シングル・キュービックルームでは、フィリップ・シドニーの「アルカディア」の詩的なシーンが天井に劇的に描かれており、描画とインテリアの独創的な融合となっています。天井画は、ピアース自身が描いており、彼が芸術的才能をもった内装デザイナーだったことがわかります。

ロイヤルアバートメントのハイライト、キングス・グレートルーム(現ダブル・キュービックルーム)では、ヴァン・ダイク(フィリップは、ヴァン・ダイクのパトロン)が描いた第4代伯爵一家の巨大なファミリー肖像壁画、イニゴが設計したギリシア神話のペルセウスの冒険が描かれた天井(描画はEmmanuel de Griz)に圧倒されます。

ルーベンスの天井画で知られるロンドンのバンケティング・ハウス(現存)は、同じ手法でイニゴが設計しました。

チャールズ1世のために、イニゴの顔を立てながら作られた南棟ですが、チャールズ1世は1649年に処刑され、フィリップも翌年1650年に死亡、2人とも残念ながら南棟の完成を見ることはありませんでした。イニゴも1652年に死亡。
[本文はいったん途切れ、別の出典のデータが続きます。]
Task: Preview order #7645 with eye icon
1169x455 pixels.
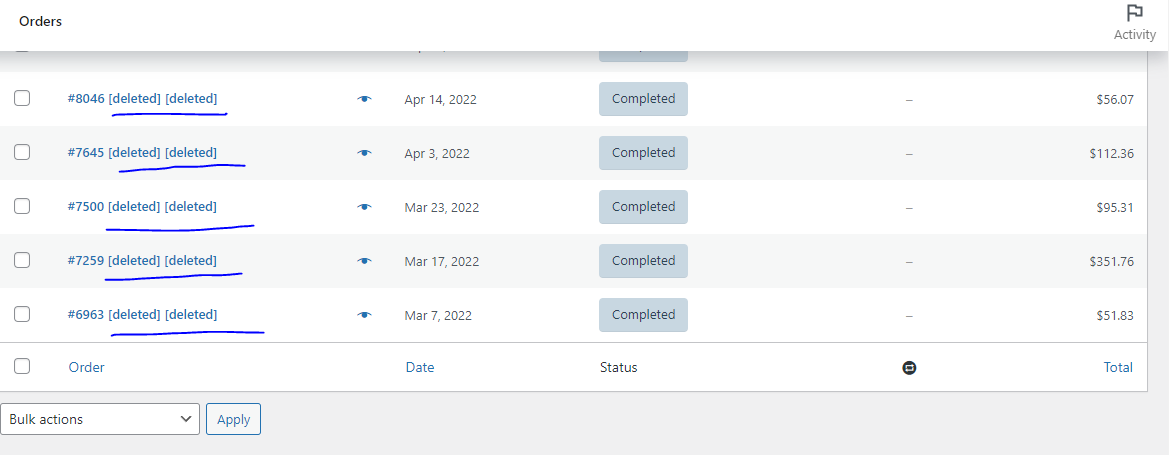Action: [x=364, y=153]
南棟は第5代伯爵フィリップが建築家ジョン・ウェブと共に完成させます。

初代伯爵が、エドワード6世の紋章を一番目立つエントランスの上に掘り込んだのとは対照的にチャールズ1世のために建てられたのに、チャールズ1世の紋章は建物の内外どこにもありません。清教徒革命で揺れる中、王党派フィリップのアンビバレントな気持ちが見えるようです。

第4代、第5代のもと、美しく仕上げられたウィルトンは、第6代、第7代の「何もしない荒廃へ向かう」時代が続いた後、第8代、第9代で大量の美術品のコレクションが運び込まれ、第11代でまた大きく姿を変えることになります。

次回は、第11代伯爵ジョージ・ハーバートと建築家ジェイムズ・ワイアットについて書きますので、お楽しみに!

東棟をガーデンから臨む、この東棟にエドワード6世の紋章が彫られています。南棟は向かって左手、建物全体は中庭を囲んで正方形。

参考:

Charles Philips ,Palaces & Stately Houses of Britain & Ireland,原書房 (2014)

John Martin Robinson, WILTON HOUSE ,Rizzoli International Publications(2021)

森護「英国王室史話」上下、中央文庫 (2010)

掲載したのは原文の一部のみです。